Task to carry out
Could you retype all of the records below word for word, keeping every line, space, and character unchanged?

Supplied entries
....

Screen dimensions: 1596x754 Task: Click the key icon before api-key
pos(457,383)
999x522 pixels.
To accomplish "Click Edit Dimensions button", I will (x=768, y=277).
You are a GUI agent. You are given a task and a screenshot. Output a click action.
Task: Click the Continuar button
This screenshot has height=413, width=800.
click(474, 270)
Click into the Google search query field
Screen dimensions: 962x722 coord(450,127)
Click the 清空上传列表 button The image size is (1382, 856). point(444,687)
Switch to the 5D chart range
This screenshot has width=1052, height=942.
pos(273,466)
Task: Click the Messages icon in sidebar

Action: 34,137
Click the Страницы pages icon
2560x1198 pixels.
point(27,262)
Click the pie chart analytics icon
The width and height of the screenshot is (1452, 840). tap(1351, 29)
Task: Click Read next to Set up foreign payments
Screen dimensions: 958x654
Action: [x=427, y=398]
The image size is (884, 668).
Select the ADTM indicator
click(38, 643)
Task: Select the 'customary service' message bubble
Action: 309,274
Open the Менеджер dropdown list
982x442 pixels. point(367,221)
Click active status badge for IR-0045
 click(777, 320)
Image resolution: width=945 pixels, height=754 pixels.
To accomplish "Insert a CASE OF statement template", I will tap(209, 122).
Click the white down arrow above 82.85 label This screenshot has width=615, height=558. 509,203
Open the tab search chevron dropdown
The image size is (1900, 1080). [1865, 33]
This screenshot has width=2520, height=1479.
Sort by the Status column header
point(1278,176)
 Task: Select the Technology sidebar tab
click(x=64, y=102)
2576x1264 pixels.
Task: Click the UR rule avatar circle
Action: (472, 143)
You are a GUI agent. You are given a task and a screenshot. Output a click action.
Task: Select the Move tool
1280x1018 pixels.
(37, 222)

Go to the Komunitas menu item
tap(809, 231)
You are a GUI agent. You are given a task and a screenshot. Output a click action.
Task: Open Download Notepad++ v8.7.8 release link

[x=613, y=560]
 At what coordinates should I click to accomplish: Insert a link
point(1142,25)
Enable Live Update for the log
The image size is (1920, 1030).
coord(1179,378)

....

Task solution
Screen dimensions: 1596x754 Task: Click the key icon before api-key
pos(457,383)
999x522 pixels.
To accomplish "Click Edit Dimensions button", I will (x=768, y=277).
You are a GUI agent. You are given a task and a screenshot. Output a click action.
Task: Click the Continuar button
This screenshot has height=413, width=800.
click(474, 270)
Click into the Google search query field
Screen dimensions: 962x722 coord(450,127)
Click the 清空上传列表 button The image size is (1382, 856). point(444,687)
Switch to the 5D chart range
This screenshot has width=1052, height=942.
pos(273,466)
Task: Click the Messages icon in sidebar

Action: 34,137
Click the Страницы pages icon
2560x1198 pixels.
point(27,262)
Click the pie chart analytics icon
The width and height of the screenshot is (1452, 840). tap(1351, 29)
Task: Click Read next to Set up foreign payments
Screen dimensions: 958x654
Action: [x=427, y=398]
The image size is (884, 668).
Select the ADTM indicator
click(38, 643)
Task: Select the 'customary service' message bubble
Action: 309,274
Open the Менеджер dropdown list
982x442 pixels. point(367,221)
Click active status badge for IR-0045
 click(777, 320)
Image resolution: width=945 pixels, height=754 pixels.
To accomplish "Insert a CASE OF statement template", I will tap(209, 122).
Click the white down arrow above 82.85 label This screenshot has width=615, height=558. 509,203
Open the tab search chevron dropdown
The image size is (1900, 1080). [1865, 33]
This screenshot has width=2520, height=1479.
Sort by the Status column header
point(1278,176)
 Task: Select the Technology sidebar tab
click(x=64, y=102)
2576x1264 pixels.
Task: Click the UR rule avatar circle
Action: (472, 143)
You are a GUI agent. You are given a task and a screenshot. Output a click action.
Task: Select the Move tool
1280x1018 pixels.
(37, 222)

Go to the Komunitas menu item
tap(809, 231)
You are a GUI agent. You are given a task and a screenshot. Output a click action.
Task: Open Download Notepad++ v8.7.8 release link

[x=613, y=560]
 At what coordinates should I click to accomplish: Insert a link
point(1142,25)
Enable Live Update for the log
The image size is (1920, 1030).
coord(1179,378)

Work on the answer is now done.